- **Task requirements**: Return every entry exactly. Leave nothing out.

- **Raw data**:
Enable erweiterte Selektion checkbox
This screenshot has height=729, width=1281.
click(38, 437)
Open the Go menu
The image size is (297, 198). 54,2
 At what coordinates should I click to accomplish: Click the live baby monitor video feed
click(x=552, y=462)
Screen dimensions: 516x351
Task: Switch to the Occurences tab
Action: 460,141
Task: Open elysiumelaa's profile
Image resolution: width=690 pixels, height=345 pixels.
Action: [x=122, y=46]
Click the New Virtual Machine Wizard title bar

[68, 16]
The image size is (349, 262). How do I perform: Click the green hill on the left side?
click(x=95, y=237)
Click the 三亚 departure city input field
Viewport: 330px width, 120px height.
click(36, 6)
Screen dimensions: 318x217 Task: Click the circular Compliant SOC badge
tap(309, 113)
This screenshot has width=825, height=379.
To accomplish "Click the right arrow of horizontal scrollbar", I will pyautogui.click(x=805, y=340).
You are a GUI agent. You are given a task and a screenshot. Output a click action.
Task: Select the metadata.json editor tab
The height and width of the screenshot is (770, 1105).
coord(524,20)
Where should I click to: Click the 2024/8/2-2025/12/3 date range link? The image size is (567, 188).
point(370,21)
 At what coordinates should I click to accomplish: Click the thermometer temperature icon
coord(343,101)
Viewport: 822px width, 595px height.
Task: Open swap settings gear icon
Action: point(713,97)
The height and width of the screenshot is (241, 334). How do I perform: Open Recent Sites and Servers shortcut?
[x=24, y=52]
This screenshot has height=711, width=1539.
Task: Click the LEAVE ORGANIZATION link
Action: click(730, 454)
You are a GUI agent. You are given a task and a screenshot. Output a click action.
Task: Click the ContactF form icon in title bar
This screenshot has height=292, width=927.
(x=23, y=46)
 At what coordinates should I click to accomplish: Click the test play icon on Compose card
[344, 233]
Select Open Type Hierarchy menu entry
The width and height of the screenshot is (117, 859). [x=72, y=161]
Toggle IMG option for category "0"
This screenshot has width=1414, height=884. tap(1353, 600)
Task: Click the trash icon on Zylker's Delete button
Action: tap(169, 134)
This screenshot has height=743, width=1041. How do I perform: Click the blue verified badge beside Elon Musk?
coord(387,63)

- **Answer section**:
Enable erweiterte Selektion checkbox
This screenshot has height=729, width=1281.
click(38, 437)
Open the Go menu
The image size is (297, 198). 54,2
 At what coordinates should I click to accomplish: Click the live baby monitor video feed
click(x=552, y=462)
Screen dimensions: 516x351
Task: Switch to the Occurences tab
Action: 460,141
Task: Open elysiumelaa's profile
Image resolution: width=690 pixels, height=345 pixels.
Action: [x=122, y=46]
Click the New Virtual Machine Wizard title bar

[68, 16]
The image size is (349, 262). How do I perform: Click the green hill on the left side?
click(x=95, y=237)
Click the 三亚 departure city input field
Viewport: 330px width, 120px height.
click(36, 6)
Screen dimensions: 318x217 Task: Click the circular Compliant SOC badge
tap(309, 113)
This screenshot has width=825, height=379.
To accomplish "Click the right arrow of horizontal scrollbar", I will pyautogui.click(x=805, y=340).
You are a GUI agent. You are given a task and a screenshot. Output a click action.
Task: Select the metadata.json editor tab
The height and width of the screenshot is (770, 1105).
coord(524,20)
Where should I click to: Click the 2024/8/2-2025/12/3 date range link? The image size is (567, 188).
point(370,21)
 At what coordinates should I click to accomplish: Click the thermometer temperature icon
coord(343,101)
Viewport: 822px width, 595px height.
Task: Open swap settings gear icon
Action: point(713,97)
The height and width of the screenshot is (241, 334). How do I perform: Open Recent Sites and Servers shortcut?
[x=24, y=52]
This screenshot has height=711, width=1539.
Task: Click the LEAVE ORGANIZATION link
Action: click(730, 454)
You are a GUI agent. You are given a task and a screenshot. Output a click action.
Task: Click the ContactF form icon in title bar
This screenshot has height=292, width=927.
(x=23, y=46)
 At what coordinates should I click to accomplish: Click the test play icon on Compose card
[344, 233]
Select Open Type Hierarchy menu entry
The width and height of the screenshot is (117, 859). [x=72, y=161]
Toggle IMG option for category "0"
This screenshot has width=1414, height=884. tap(1353, 600)
Task: Click the trash icon on Zylker's Delete button
Action: tap(169, 134)
This screenshot has height=743, width=1041. How do I perform: Click the blue verified badge beside Elon Musk?
coord(387,63)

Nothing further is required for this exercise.